Things to do
a) In the Smith Fieldhouse text, what was the building's maximum capacity while it was home to BYU's basketball teams?
b) Extract the portion of the Smith Fieldhouse text starting with "The Smith Fieldhouse held" and going on through "Men's Volleyball Championship.", copying it word for word.

Selected text
%%

The Smith Fieldhouse was opened in 1951. It is named after named after George Albert Smith, the 8th President of the Church of Jesus Christ of Latter-day Saints, who died the year the fieldhouse opened. The building was originally constructed to provide space for the men’s basketball team and their games, which had previously been hosted in off-campus courts, but it has taken on many different uses over the years both athletic and social, including school dances, intramural sports, debates, religious services, concerts (the Tabernacle Choir, the Chicago Symphony Orchestra, and The Carpenters), and other event such as the Harlem Globetrotters. In 1958, an unidentified assailant broke into the Smith Fieldhouse and stole the Y Bell held in the facility.

The Smith Fieldhouse held the first round of the NCAA Men's Division I Basketball Championship twice, in 1960 and 1970, and the West Regionals in 1962, 1963 and 1965. It served as home to BYU's basketball teams until they shifted to the Marriott Center in 1971. While it served as home for BYU's basketball teams, it had a max capacity of 10,500 people. In 1971, the basketball teams relocated to the Marriott Center, and the Smith Fieldhouse was reorganized and subdivided to include an indoor track, offices for the athletic department, and a student wellness center.

BYU's volleyball teams began playing in the facility in 1990, followed later by the school's gymnastics team. In 2009, the facility hosted the 2009 NCAA Men's Volleyball Championship.

%%

Data section
%%

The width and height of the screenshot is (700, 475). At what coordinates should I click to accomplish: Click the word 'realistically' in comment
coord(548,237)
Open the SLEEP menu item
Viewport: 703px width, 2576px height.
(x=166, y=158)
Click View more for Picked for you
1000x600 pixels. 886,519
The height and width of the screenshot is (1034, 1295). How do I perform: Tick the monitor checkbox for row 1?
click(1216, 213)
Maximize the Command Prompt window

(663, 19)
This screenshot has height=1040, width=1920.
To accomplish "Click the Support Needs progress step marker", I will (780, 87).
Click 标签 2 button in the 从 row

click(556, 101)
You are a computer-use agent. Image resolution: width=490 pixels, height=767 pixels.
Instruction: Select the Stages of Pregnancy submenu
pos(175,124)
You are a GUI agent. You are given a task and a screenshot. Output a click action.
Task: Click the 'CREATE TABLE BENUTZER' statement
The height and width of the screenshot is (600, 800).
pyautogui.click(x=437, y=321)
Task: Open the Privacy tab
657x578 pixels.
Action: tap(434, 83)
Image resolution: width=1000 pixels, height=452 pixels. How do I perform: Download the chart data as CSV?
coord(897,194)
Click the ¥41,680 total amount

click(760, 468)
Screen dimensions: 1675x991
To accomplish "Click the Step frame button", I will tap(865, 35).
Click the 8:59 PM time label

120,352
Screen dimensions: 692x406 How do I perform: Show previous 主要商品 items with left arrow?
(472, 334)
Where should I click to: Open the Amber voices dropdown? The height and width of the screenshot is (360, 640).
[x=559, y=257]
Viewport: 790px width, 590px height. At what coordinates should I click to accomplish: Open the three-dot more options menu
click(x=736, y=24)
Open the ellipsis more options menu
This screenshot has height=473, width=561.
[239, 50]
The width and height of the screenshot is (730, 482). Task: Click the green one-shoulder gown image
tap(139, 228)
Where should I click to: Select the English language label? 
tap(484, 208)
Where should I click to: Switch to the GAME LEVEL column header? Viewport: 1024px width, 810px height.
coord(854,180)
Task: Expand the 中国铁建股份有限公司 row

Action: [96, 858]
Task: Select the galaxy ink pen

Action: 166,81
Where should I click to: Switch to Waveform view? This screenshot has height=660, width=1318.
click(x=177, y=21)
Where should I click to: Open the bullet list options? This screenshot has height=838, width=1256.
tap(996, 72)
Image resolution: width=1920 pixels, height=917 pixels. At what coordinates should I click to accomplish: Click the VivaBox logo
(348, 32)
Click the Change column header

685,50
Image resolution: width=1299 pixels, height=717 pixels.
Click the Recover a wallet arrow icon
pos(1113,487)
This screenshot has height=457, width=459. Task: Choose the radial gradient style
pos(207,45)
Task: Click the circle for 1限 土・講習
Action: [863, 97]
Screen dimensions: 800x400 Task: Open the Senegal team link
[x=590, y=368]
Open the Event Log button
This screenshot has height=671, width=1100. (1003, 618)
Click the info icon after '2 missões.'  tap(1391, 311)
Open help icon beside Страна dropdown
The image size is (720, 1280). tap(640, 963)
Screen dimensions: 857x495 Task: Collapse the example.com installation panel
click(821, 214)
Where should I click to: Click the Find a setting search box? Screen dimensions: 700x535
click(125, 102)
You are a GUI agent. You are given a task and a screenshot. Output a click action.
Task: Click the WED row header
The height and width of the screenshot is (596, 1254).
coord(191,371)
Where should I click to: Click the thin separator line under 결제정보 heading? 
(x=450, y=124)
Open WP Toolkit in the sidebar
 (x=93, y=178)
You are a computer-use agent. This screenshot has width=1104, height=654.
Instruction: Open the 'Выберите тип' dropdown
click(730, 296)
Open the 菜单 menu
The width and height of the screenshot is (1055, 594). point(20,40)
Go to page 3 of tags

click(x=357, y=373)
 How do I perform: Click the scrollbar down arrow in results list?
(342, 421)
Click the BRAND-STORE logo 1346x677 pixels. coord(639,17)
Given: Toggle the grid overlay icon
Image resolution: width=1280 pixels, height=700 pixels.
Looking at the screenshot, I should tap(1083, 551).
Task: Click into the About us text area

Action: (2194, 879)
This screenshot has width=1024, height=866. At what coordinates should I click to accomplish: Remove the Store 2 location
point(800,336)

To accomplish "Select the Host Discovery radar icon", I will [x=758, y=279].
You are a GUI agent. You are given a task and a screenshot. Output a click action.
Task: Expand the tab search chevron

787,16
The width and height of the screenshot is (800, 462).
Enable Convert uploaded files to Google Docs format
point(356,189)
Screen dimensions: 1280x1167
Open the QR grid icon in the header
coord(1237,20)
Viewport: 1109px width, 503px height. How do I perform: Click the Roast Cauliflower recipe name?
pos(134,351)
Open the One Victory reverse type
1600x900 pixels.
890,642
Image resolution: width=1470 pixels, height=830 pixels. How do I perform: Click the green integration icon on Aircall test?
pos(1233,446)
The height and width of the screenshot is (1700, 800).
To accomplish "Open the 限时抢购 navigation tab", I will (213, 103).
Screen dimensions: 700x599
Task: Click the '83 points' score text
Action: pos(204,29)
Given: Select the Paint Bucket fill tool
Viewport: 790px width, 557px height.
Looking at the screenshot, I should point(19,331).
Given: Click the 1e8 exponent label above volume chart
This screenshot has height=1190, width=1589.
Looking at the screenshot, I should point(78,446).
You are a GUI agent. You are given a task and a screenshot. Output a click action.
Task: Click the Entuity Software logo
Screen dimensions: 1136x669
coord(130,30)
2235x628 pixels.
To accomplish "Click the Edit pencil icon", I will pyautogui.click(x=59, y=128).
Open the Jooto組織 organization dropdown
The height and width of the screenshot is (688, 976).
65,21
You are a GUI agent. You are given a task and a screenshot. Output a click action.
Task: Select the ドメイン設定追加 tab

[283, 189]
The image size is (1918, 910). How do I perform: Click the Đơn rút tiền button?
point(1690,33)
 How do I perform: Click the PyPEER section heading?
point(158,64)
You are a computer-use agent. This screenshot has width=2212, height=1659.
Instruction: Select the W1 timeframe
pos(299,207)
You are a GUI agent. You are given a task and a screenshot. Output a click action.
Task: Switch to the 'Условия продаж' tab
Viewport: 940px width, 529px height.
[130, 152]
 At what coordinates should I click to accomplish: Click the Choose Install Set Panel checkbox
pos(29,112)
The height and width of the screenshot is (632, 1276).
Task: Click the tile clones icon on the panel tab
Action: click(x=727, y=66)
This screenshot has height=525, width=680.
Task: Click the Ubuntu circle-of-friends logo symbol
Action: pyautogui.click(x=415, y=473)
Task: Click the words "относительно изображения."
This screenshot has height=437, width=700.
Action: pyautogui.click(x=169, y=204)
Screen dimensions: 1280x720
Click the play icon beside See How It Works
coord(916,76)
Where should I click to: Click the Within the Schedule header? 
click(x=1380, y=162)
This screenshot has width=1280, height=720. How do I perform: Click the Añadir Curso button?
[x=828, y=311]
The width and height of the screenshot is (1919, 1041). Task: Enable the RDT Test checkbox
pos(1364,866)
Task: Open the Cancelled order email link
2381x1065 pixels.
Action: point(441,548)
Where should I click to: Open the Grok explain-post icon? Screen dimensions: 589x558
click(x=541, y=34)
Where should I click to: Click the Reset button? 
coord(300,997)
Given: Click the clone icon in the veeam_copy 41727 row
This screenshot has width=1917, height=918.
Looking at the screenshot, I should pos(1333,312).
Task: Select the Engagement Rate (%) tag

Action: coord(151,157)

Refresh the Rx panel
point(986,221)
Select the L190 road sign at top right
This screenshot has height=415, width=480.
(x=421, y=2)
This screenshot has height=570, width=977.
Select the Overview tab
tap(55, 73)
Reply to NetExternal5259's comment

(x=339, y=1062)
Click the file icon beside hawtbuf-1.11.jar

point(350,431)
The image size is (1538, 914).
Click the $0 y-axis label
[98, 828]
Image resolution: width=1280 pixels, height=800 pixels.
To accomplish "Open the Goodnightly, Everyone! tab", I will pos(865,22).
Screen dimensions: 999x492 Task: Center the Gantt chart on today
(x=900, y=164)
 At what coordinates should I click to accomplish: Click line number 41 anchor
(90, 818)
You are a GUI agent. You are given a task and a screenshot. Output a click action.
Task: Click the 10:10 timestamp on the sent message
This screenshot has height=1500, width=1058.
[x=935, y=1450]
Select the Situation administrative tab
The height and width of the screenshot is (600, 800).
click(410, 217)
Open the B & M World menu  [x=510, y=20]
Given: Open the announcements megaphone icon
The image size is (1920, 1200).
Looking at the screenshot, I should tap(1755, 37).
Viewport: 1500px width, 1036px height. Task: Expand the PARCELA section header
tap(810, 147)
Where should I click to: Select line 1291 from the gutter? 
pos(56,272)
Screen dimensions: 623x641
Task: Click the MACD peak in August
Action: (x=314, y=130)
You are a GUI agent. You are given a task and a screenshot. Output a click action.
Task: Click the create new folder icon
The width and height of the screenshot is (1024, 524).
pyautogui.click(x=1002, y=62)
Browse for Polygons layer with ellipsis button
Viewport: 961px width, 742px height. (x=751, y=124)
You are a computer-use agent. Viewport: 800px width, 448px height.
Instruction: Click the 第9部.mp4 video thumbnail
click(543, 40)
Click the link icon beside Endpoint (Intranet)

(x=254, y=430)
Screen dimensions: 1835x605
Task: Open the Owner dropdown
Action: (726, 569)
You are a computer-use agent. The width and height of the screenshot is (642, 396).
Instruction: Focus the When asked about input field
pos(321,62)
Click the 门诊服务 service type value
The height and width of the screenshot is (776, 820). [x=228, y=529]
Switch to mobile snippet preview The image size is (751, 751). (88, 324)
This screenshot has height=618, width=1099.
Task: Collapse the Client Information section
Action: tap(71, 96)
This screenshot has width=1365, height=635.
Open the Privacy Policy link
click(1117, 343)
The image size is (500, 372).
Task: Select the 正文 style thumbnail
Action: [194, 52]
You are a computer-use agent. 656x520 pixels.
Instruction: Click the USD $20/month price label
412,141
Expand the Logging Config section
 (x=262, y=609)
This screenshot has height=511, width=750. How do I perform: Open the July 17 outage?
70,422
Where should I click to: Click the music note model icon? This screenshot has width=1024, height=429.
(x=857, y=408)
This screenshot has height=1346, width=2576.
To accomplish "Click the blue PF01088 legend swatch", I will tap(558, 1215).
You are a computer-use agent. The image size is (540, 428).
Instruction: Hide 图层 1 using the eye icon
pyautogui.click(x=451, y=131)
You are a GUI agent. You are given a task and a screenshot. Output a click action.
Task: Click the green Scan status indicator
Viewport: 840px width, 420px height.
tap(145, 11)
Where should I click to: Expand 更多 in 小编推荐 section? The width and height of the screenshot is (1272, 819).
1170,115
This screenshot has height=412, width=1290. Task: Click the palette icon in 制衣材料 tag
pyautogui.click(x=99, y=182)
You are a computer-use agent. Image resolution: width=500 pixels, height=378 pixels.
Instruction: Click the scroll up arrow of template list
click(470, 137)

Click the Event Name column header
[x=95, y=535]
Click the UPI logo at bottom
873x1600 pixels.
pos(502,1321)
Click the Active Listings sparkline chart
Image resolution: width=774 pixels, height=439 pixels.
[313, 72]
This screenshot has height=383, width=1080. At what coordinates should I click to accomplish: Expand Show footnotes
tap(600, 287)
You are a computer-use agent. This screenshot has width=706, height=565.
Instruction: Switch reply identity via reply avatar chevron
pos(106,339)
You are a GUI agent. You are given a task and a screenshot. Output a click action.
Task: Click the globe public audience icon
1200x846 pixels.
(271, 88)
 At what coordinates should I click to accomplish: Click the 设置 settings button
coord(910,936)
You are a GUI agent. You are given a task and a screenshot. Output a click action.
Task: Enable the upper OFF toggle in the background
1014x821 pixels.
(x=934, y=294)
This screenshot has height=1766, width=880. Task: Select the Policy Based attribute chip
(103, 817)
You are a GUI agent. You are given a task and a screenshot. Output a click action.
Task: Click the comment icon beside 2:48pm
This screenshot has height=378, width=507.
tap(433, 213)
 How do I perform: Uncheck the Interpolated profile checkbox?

%%

Solutions by task
a) 10,500 people

b)
The Smith Fieldhouse held the first round of the NCAA Men's Division I Basketball Championship twice, in 1960 and 1970, and the West Regionals in 1962, 1963 and 1965. It served as home to BYU's basketball teams until they shifted to the Marriott Center in 1971. While it served as home for BYU's basketball teams, it had a max capacity of 10,500 people. In 1971, the basketball teams relocated to the Marriott Center, and the Smith Fieldhouse was reorganized and subdivided to include an indoor track, offices for the athletic department, and a student wellness center.

BYU's volleyball teams began playing in the facility in 1990, followed later by the school's gymnastics team. In 2009, the facility hosted the 2009 NCAA Men's Volleyball Championship.